───── DATA SHOWN
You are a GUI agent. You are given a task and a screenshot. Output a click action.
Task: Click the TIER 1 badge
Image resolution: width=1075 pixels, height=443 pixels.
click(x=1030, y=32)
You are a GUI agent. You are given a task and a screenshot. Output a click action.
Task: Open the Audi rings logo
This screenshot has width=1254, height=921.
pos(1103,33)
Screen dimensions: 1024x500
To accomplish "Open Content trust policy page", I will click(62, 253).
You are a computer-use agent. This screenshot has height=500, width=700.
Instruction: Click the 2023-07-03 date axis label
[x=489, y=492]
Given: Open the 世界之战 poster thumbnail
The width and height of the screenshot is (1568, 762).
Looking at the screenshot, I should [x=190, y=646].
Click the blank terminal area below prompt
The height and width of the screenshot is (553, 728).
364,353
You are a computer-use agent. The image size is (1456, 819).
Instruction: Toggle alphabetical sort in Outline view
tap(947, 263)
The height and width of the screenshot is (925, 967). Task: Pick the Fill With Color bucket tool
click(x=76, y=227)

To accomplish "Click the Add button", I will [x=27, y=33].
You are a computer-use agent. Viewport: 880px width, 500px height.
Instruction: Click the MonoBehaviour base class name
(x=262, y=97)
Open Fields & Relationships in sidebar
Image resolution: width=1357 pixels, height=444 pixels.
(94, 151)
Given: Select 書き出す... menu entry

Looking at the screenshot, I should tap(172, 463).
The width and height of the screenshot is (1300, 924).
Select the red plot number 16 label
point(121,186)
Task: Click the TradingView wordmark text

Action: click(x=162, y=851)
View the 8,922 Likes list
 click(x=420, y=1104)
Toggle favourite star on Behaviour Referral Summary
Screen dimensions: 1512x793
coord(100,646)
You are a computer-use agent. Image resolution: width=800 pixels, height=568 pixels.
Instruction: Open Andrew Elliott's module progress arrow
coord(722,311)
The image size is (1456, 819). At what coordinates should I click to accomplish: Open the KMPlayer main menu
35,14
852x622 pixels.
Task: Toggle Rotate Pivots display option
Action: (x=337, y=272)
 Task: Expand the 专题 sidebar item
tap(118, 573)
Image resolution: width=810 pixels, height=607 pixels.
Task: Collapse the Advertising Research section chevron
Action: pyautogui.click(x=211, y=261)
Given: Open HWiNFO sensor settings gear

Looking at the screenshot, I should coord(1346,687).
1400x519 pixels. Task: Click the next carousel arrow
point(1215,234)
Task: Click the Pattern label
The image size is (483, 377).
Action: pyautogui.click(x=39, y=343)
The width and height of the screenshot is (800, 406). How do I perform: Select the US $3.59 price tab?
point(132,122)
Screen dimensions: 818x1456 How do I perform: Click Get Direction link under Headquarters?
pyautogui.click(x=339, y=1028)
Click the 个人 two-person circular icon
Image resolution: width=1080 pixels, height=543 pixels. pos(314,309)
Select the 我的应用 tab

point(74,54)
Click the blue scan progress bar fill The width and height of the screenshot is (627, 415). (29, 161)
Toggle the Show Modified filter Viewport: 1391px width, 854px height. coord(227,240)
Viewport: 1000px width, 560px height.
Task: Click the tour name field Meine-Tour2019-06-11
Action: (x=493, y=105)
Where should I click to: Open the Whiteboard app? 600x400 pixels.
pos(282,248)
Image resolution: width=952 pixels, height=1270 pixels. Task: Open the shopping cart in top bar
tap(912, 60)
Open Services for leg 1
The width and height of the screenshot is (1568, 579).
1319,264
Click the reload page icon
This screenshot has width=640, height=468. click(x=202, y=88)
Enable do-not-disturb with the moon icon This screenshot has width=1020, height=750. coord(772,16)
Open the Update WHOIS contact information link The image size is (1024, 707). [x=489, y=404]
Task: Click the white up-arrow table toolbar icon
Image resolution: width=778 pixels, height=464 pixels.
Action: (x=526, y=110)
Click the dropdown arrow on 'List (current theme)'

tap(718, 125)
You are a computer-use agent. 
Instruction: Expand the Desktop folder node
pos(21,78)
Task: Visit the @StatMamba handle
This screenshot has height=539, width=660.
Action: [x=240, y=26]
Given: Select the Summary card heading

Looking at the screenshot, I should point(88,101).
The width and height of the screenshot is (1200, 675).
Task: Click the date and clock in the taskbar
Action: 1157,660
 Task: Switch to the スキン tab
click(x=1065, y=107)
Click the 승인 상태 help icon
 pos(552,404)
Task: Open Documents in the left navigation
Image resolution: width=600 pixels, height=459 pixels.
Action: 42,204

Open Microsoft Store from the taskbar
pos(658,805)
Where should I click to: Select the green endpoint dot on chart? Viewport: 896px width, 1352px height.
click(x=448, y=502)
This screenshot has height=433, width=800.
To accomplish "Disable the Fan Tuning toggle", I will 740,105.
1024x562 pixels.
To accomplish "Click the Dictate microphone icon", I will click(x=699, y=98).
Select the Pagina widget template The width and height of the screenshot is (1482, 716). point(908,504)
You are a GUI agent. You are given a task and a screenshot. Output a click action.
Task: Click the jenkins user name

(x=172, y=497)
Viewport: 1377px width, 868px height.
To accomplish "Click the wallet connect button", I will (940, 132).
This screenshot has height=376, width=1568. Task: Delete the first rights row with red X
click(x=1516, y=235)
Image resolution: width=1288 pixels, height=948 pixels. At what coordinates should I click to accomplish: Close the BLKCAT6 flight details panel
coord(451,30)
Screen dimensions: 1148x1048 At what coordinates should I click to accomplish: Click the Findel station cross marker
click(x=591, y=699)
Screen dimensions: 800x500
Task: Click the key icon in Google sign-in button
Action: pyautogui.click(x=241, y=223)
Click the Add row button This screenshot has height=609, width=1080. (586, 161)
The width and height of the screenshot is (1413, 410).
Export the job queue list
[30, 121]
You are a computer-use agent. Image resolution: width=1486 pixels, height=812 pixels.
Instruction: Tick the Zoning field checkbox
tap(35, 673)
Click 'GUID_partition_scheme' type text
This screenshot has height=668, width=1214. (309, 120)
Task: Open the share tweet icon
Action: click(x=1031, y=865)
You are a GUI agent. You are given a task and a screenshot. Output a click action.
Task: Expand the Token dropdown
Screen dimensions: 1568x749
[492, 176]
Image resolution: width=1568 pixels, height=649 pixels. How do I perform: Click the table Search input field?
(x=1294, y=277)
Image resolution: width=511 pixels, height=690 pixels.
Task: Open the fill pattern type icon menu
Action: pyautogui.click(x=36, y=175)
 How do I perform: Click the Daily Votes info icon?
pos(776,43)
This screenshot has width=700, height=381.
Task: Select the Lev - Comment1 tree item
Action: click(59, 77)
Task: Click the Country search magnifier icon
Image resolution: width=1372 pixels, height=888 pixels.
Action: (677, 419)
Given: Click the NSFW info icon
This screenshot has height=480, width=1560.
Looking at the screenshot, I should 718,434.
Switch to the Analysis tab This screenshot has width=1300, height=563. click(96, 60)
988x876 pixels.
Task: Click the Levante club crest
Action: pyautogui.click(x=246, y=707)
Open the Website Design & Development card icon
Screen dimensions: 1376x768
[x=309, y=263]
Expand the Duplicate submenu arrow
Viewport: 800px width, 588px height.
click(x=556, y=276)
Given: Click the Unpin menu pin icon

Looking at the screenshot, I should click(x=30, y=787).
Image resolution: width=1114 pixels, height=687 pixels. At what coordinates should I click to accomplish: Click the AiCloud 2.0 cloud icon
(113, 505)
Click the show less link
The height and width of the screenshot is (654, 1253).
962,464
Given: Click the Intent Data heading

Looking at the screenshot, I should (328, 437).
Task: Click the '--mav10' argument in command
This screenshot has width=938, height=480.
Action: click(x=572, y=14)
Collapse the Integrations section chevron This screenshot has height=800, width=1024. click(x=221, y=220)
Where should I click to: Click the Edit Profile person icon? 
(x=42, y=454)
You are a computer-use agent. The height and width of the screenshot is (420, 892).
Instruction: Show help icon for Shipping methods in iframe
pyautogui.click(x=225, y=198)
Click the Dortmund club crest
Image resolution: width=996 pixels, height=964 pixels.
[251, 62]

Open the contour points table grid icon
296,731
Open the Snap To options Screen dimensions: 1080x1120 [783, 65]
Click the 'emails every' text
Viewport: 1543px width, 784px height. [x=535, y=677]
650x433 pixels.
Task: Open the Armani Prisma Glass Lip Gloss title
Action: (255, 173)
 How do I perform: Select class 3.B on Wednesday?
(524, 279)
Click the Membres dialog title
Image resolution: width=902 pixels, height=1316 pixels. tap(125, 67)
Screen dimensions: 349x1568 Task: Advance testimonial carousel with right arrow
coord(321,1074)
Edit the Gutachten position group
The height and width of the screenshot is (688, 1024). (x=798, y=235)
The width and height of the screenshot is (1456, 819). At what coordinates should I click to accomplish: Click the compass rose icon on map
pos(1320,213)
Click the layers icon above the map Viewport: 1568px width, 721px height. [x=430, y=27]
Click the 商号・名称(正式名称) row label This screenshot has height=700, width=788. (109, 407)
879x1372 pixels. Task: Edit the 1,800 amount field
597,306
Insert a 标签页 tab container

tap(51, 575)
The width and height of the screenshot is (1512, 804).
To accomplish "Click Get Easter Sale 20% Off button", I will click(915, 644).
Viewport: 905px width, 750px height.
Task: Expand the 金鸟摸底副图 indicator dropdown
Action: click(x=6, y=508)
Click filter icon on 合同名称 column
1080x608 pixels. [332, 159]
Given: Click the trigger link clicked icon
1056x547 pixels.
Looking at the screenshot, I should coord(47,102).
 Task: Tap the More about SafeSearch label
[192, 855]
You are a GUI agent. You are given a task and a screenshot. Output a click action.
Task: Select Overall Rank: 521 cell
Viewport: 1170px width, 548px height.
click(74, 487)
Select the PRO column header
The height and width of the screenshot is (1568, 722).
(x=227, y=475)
──────────
# EXERCISE OBJECTIVE:
Return, word for word, the rows from the line holding "Viewport: 1377px width, 868px height." through the line holding "Action: pyautogui.click(x=246, y=707)", inclusive.

# SOLUTION TO THIS PROBLEM:
Viewport: 1377px width, 868px height.
To accomplish "Click the wallet connect button", I will (940, 132).
This screenshot has height=376, width=1568. Task: Delete the first rights row with red X
click(x=1516, y=235)
Image resolution: width=1288 pixels, height=948 pixels. At what coordinates should I click to accomplish: Close the BLKCAT6 flight details panel
coord(451,30)
Screen dimensions: 1148x1048 At what coordinates should I click to accomplish: Click the Findel station cross marker
click(x=591, y=699)
Screen dimensions: 800x500
Task: Click the key icon in Google sign-in button
Action: pyautogui.click(x=241, y=223)
Click the Add row button This screenshot has height=609, width=1080. (586, 161)
The width and height of the screenshot is (1413, 410).
Export the job queue list
[30, 121]
You are a computer-use agent. Image resolution: width=1486 pixels, height=812 pixels.
Instruction: Tick the Zoning field checkbox
tap(35, 673)
Click 'GUID_partition_scheme' type text
This screenshot has height=668, width=1214. (309, 120)
Task: Open the share tweet icon
Action: click(x=1031, y=865)
You are a GUI agent. You are given a task and a screenshot. Output a click action.
Task: Expand the Token dropdown
Screen dimensions: 1568x749
[492, 176]
Image resolution: width=1568 pixels, height=649 pixels. How do I perform: Click the table Search input field?
(x=1294, y=277)
Image resolution: width=511 pixels, height=690 pixels.
Task: Open the fill pattern type icon menu
Action: pyautogui.click(x=36, y=175)
 How do I perform: Click the Daily Votes info icon?
pos(776,43)
This screenshot has width=700, height=381.
Task: Select the Lev - Comment1 tree item
Action: click(59, 77)
Task: Click the Country search magnifier icon
Image resolution: width=1372 pixels, height=888 pixels.
Action: (677, 419)
Given: Click the NSFW info icon
This screenshot has height=480, width=1560.
Looking at the screenshot, I should 718,434.
Switch to the Analysis tab This screenshot has width=1300, height=563. click(96, 60)
988x876 pixels.
Task: Click the Levante club crest
Action: pyautogui.click(x=246, y=707)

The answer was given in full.